┌─ Extrait du texte
Enfin, le plus grave des manquements a été l’atteinte à l’obligation d’assurer la sécurité des données prévue par l’article 32 du RGPD. Cet article prévoit que la personne qui traite les données personnelles doit mettre en place en fonction de l’état des connaissance, du contexte, des risques et autres, des mesures de protection appropriées. L’article cite une liste non exhaustive de mesures pouvant être prises comme l’anonymisation des données ou encore la mise en place d’une procédure visant à analyser et évaluer les mesures de traitements et leur sécurité.
└─
(Énoncé): Rédigez la suite de l'extrait sur la sécurité des données, en reprenant après sa dernière phrase. Les entrées n'interviennent en rien dans ce travail.
┌─ Entrées enregistrées
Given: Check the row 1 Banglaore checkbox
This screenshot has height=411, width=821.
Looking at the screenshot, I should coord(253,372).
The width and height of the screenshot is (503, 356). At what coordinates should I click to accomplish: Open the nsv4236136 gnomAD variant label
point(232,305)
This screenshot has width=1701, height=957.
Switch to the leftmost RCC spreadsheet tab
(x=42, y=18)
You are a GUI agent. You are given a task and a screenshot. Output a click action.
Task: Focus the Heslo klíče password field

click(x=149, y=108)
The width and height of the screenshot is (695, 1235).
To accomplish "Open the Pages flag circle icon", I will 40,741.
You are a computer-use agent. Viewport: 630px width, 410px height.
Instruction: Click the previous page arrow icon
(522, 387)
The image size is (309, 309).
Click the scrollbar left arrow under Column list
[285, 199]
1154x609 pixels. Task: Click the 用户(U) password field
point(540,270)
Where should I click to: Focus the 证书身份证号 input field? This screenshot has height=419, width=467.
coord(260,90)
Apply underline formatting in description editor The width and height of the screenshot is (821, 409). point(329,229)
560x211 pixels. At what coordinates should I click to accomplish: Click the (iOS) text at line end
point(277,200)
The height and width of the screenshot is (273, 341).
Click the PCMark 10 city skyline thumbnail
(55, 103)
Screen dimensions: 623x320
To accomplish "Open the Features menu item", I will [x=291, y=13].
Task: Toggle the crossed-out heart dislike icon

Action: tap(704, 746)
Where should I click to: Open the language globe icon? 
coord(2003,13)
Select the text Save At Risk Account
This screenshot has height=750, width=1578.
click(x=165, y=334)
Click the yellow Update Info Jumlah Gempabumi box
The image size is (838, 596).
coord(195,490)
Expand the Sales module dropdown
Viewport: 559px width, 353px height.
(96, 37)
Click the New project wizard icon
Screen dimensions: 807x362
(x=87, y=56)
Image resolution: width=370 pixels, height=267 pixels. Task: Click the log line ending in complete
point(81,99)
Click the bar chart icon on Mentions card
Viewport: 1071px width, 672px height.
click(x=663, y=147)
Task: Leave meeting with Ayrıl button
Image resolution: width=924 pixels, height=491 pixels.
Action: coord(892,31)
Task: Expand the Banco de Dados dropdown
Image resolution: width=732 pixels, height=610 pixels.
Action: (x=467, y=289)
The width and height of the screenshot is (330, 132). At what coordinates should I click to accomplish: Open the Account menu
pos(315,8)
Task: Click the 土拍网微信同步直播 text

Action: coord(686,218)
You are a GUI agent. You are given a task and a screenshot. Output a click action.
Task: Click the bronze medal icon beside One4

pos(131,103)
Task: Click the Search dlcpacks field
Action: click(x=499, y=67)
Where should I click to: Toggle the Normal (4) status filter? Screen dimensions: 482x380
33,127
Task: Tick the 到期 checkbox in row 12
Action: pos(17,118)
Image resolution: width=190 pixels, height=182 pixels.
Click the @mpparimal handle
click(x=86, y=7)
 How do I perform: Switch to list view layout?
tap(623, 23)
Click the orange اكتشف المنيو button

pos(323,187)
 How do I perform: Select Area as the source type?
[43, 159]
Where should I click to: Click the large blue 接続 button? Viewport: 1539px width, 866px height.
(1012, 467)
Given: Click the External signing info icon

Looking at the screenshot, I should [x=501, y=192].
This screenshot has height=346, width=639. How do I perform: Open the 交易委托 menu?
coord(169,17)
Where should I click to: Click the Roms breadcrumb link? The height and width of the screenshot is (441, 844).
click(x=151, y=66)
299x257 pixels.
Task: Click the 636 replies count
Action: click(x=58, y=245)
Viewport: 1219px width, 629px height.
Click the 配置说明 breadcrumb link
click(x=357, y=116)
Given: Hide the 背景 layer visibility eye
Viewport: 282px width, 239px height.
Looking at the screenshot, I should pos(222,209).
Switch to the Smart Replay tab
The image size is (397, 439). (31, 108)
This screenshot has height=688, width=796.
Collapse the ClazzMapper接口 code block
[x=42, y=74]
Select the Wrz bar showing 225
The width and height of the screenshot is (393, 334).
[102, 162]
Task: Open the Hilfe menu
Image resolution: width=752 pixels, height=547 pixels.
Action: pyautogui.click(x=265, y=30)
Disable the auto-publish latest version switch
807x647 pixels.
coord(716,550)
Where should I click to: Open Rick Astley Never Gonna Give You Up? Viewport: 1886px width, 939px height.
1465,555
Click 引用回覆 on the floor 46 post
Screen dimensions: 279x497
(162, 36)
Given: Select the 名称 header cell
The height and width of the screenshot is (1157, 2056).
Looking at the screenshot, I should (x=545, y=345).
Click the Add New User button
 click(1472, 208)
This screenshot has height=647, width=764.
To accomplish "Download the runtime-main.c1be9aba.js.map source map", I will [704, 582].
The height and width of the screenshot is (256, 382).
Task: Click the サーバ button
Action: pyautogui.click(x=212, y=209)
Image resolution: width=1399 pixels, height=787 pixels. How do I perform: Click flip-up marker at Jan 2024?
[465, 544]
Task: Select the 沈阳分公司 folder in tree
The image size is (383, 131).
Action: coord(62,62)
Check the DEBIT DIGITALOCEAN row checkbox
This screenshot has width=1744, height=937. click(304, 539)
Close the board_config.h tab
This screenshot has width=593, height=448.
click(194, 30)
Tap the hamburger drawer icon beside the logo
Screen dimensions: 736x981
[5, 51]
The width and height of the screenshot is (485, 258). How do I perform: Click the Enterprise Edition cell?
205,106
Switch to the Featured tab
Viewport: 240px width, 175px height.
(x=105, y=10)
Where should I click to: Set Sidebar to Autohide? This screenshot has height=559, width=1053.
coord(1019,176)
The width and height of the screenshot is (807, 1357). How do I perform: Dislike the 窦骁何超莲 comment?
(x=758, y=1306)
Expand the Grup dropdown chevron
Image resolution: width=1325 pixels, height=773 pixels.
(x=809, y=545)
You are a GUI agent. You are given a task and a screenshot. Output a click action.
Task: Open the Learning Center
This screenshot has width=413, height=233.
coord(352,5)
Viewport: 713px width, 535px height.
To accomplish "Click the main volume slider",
└─
(Corrigé):
L’approche par les risques est ainsi importante au sein du RGPD. En effet, on raisonne en fonction des risques élevés ou non encourus et cela permet d’avoir des obligations plus ou moins contraignantes. Le traitement des données de santé est ainsi considéré comme étant une donnée sensible selon l’article 9 du RGPD, son traitement est en principe interdit sauf certaines exceptions comme la plupart des traitements de santé qui sont nécessaires aux soins des individus. Ainsi, en présence de ces données particulières, il y a des obligations telles qu’une sécurisation accrue, une obligation de certification (une norme de sécurité européenne) ou encore une obligation de notification à l’autorité régulatrice en cas de cyberattaque. En France, cette dernière est l’Agence nationale de la sécurité des systèmes d’information (ANSSI).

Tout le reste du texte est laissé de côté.